Séance 1
Qu’est-ce que le développement international?
Les mots comptent
À la suite de la chute du mur de Berlin en 1989 et de la fin de la grande polarisation politique entre bloc de l’Est (soviétique) et bloc de l’Ouest (américano-européen) qui avait profondément divisé le monde international, de nombreux analystes ont suggéré que le monde devait désormais être pensé en termes de Sud, de Nord, de l’articulation Nord/Sud et des tensions qui allaient devenir plus visibles entre ces régions du globe. En somme, d’une division Est/Ouest, le monde des années 90 entamait une ère de divisions entre le Nord et le Sud, ce qui a constitué tout un déplacement dans la manière de voir l’international sous de nouveaux angles.
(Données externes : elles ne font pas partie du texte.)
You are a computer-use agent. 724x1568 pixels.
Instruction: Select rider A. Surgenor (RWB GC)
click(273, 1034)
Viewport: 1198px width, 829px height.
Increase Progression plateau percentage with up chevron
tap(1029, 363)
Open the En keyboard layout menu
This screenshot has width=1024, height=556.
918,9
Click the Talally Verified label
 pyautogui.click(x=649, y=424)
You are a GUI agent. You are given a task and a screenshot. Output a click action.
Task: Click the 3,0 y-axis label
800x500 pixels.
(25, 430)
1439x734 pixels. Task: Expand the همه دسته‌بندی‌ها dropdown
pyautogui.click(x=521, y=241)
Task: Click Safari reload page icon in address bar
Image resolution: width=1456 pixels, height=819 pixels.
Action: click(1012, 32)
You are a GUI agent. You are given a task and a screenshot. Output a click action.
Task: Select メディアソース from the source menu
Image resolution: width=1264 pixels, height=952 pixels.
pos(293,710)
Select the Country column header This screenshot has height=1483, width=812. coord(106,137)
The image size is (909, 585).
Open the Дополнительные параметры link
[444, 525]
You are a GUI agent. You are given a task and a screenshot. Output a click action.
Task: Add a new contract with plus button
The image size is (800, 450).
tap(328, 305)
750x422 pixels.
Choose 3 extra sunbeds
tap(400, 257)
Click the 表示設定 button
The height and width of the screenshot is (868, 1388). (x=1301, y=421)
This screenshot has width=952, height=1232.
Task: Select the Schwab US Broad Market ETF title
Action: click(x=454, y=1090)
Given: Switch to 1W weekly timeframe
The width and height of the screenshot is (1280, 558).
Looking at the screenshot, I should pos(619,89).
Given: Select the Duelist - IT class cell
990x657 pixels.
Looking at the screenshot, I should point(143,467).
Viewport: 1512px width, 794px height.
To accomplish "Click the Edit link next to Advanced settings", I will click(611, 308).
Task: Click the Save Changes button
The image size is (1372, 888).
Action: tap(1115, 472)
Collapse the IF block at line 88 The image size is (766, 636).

Bien qu’ils ne soient en rien confinés aux pays du Sud, les grands enjeux du XXIe siècle, comme la pauvreté, les guerres et les conflits internes, les catastrophes naturelles ou les épidémies, y sont largement surreprésentés. Le Sud n’est évidemment pas forcément une région géographique immuable, se situant en dessous d’une ligne imaginaire départageant nettement la planète en deux zones séparées. Le terme renvoie à un ensemble extrêmement diversifié de pays et de populations se situant, symboliquement et matériellement, en dehors du monde occidental industrialisé comme nous le connaissons, avec l’abondance, la relative stabilité sociopolitique, l’hyperconnectivité ou le surconsumérisme qui ont tendance à le caractériser.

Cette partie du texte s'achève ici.